O Papa não podia ser contra algo que não existe mais. No máximo, estava diante de um inimigo bem diferente desses publicanos liliputianos da globalização, da civilização da coisa: enfrentar o fracasso da ação messiânica, do fracasso contínuo na História da ação de Deus, o vazio e a sensação de ausência que tornam este tempo tão duro, vítreo e terrível.
Se o Papa Francisco não desprezava o Ocidente, talvez fosse um adepto do terceiromundismo de viés sul-americano, um legado da aversão aos “gringos” e seus interesses mesquinhos em um continente onde as diferenças entre ricos e pobres são mais brutais, visíveis e flagrantes? O continente dos “igalados”, uma palavra colombiana depreciativa que indica aqueles que lutam desesperadamente e quase sempre sem sucesso contra a desigualdade pessoal. Cabe se perguntar de que outra forma poderia ser depois de ter nascido, crescido e se tornado padre em uma cidade, Buenos Aires, onde a pobreza é uma vida sem promessa, sem saídas? Mas será que o terceiro-mundismo ainda existe quando a Índia e o Brasil são agora os novos gigantes econômicos e políticos, e são os golpistas sahelianos que acabaram com o eterno colonialismo da Republique e aboliram o francês, substituindo-o por línguas africanas? Parece estranho que ninguém tenha acusado Francisco de ter sido, quem sabe, um papa peronista (ou mais modernamente: populista) que aperfeiçoou, com seu carisma global, a antiga habilidade da Igreja Católica de ser a socorrista da história sem mudá-la, prometendo aos pobres a recompensa futura para que continuem a praticar a arte de ser pobres com paciência interminável.

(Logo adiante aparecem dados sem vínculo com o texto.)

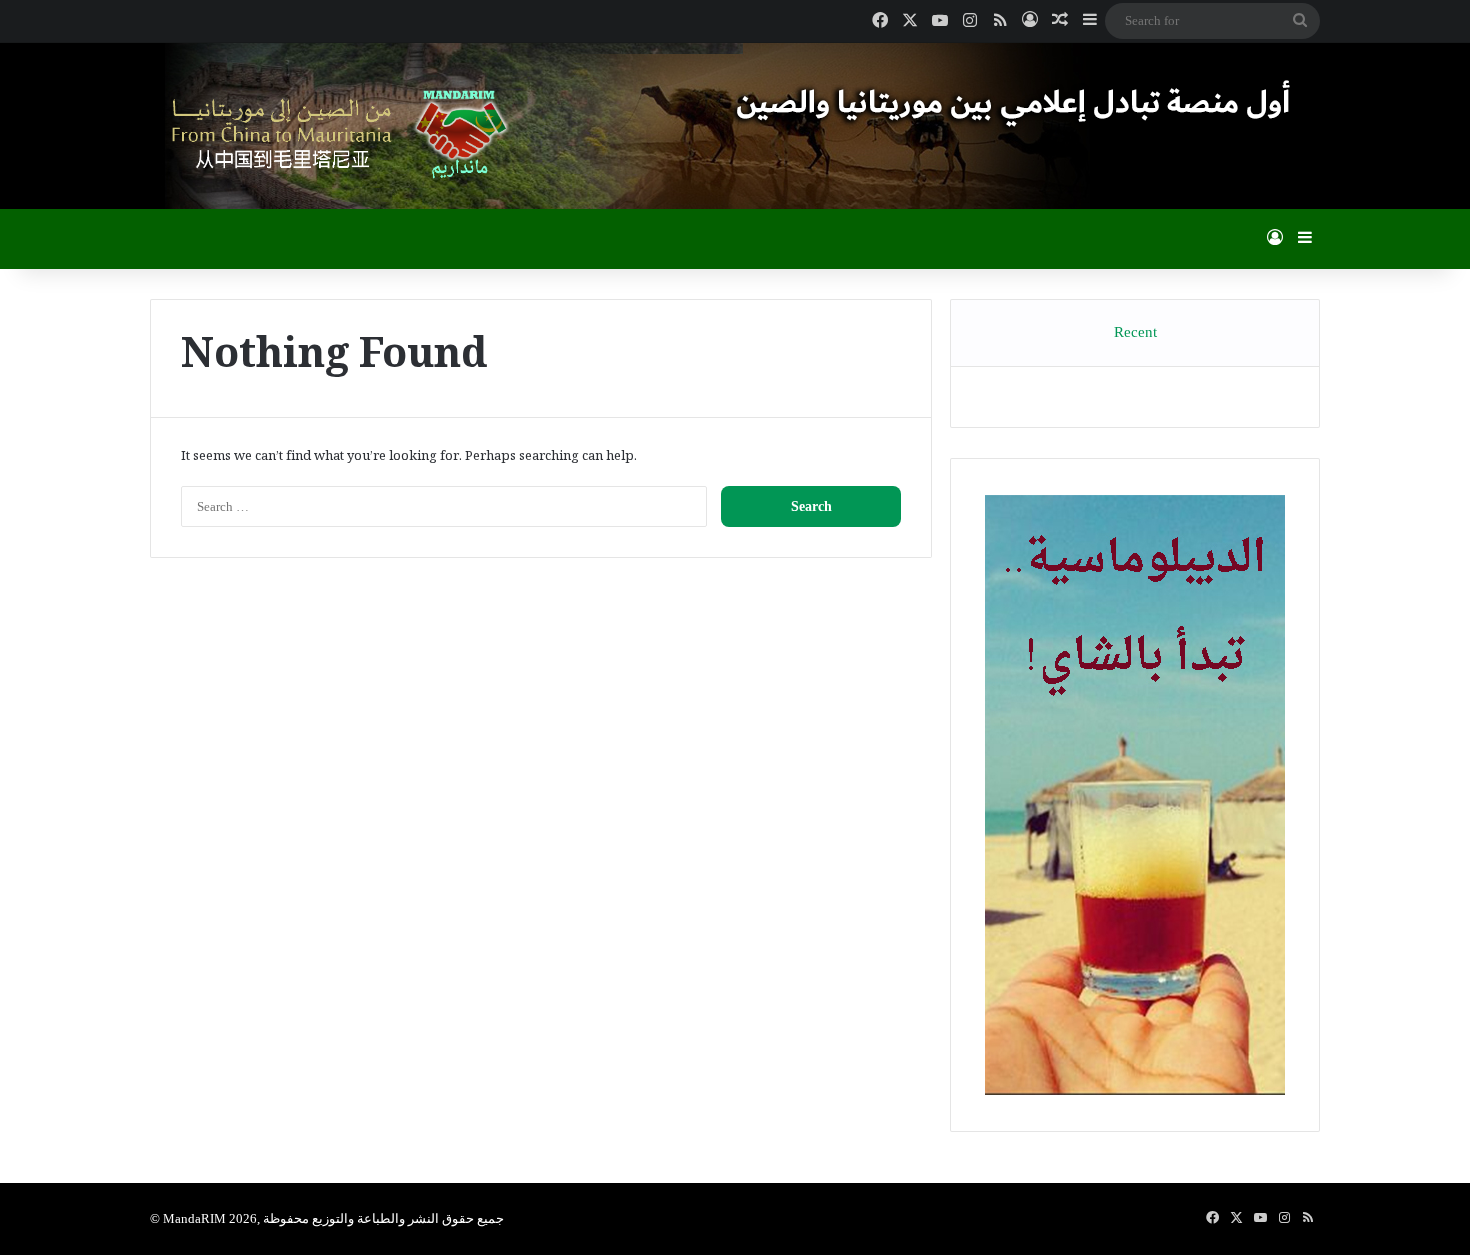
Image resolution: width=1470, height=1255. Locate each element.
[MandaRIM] (335, 133)
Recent (1135, 332)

No entanto, há alguma verdade nisso: quem são os humildes, os últimos, os pobres a quem esse Papa dedicou metodicamente sua palavra? Povo indiferenciado e sem classes, os pobres da Idade Média rebatizados de periferias do mundo, uma definição sugestiva, mas, em última análise, vazia, para além da vã solicitude e pietismo social.
Desde 2010, essas periferias do mundo vêm somando revolta a revolta sem, infelizmente, jamais conseguir construir uma verdadeira revolução. Esse era o problema que Bergoglio nunca enfrentou, exceto em termos de “ternura de Deus”. Mas será que a ternura é suficiente para uma história forçada a se render pela enésima vez aos terríveis precipícios da destruição? Não faltaram palavras, o sentido educado de um não esquecimento, palavras que se isolam uma espécie de vazio. Faltaram atos que, no fim das contas, são a única coisa que realmente conta: estar na Síria enquanto homens, e cristãos!, eram ameaçados e mortos por outros homens que, desumanizados pelo fanatismo, colocavam a máscara de Deus em seus rostos para matar. Estar na Ucrânia e na Rússia, fisicamente, não com as palavras do domingo, fisicamente perto dos mártires das trincheiras imolados pela loucura comum de seus líderes.
Aqui está: as três derrotas do Papa: a guerra, os migrantes e a China, o antigo sonho missionário de jesuítas como ele. A guerra, o escândalo dos escândalos, se eterniza, vai rezando seus piedosos rosários, se mistura incessantemente com lágrimas, silêncios abismais, mudez desesperada. Os migrantes são uma causa perdida. A China permanece em obstinado silêncio.